Some days, life just seems to get in the way. Do you ever feel like that? Like right now. I'm sitting in my bed, listening to my girls talk to each other....nicely...and giggle...and did I say, they were being nice? While here I am, stuck on my computer...writing about my lesson on The Cask of Amontillado that I taught 8th grade English a few weeks ago. This is for my third to last class before I do student teaching in the fall. And all I want to do is cry. (...hmm..I hear an Etta James song coming on)
....Okay, back on track. In our over scheduled lives, I've become a tighta**. I seriously think there is a stick situated up my rear end half the time and don't know how it got there. I feel like, sometimes, I don't even remember what 'fun' is. Then I hear them giggle. I see the twinkle in my seven year old's eye when she wants something and knows how to schmooze her momma and daddy. I feel my four-year old's sweet hugs and hear her tiny little voice tell me "I love you most" (like in Tangled) and I see my incredible fourth grader announce the strings band's next song in front of the entire school like pro at her school's spring concert and then proceed to play the violin like a tiny professional violinist (although it can be quite painful to sit through an entire night of it). Then I look at my prince charming, tickling our babies and irritating the heck out of them and wiggling in his seat himself because he can't stand to sit in one place for too long. Then he 'tries' to whisper so the ladies who keep talking through every performance in front of him don't hear. And instead of shushing him and being annoyed, (which is my typical reaction) I let him be and I smile to myself and can see my blessings. I see the man I fell in love with who is an amazing father and balances me out completely. I may not be where I want to be in many ways, but I'm right where I need to be. We walked in to DQ tonight after the spring concert to spoil my little violinist a tad (because doesn't ice cream always soothe the soul?) and there was a man probably younger than me who walked in. He had lost both of his legs below the knee and had two prosthetic legs. They had military images on them, so I'm almost certain he must've lost them in service to our country. How blessed am I? I have three amazing, HEALTHY, smart, talented like you wouldn't believe, beautiful, kind, thoughtful, little ladies for daughters and one incredible husband. I live in a great country, have a nice home, little debt, food to eat and clothes to wear. Sometimes I forget. Sometimes I can't see the forest through the trees and can't see what's right before my eyes.

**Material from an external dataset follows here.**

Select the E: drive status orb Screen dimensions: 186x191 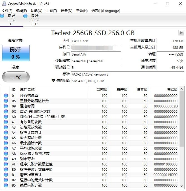pyautogui.click(x=2, y=16)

I think the hardest part right now is not being able to fully enjoy them because of the time constraints and pressures of school, topped with dance lessons, parties, work, yard work, house work...yada yada yada...you all know the drill. How I look forward to graduating and being able to just be mom. To just be able to hear my girls giggle and play nice, and instead of doing school work/
getting sidetracked writing this blog post I can just go join them, or eavesdrop and enjoy the blessings I've been given. Do any of you feel this way sometimes? (Minus the school distraction) I think my hardest thing at home is to remember to smile and not take myself too seriously. So instead of being a royal pain in the you-know-where I'm going to try really hard to smile. To laugh at my incredibly funny husband and to enjoy the time I do spend with them and be thankful, because they are truly remarkable children and I am amazed at their many talents and caring thoughtful personalities/characteristics. And at the end of the day, aren't they what really count. Thank you, Lord, for summer and for my family! We certainly need some quality time. I pray that I do a better job at this thing called motherhood.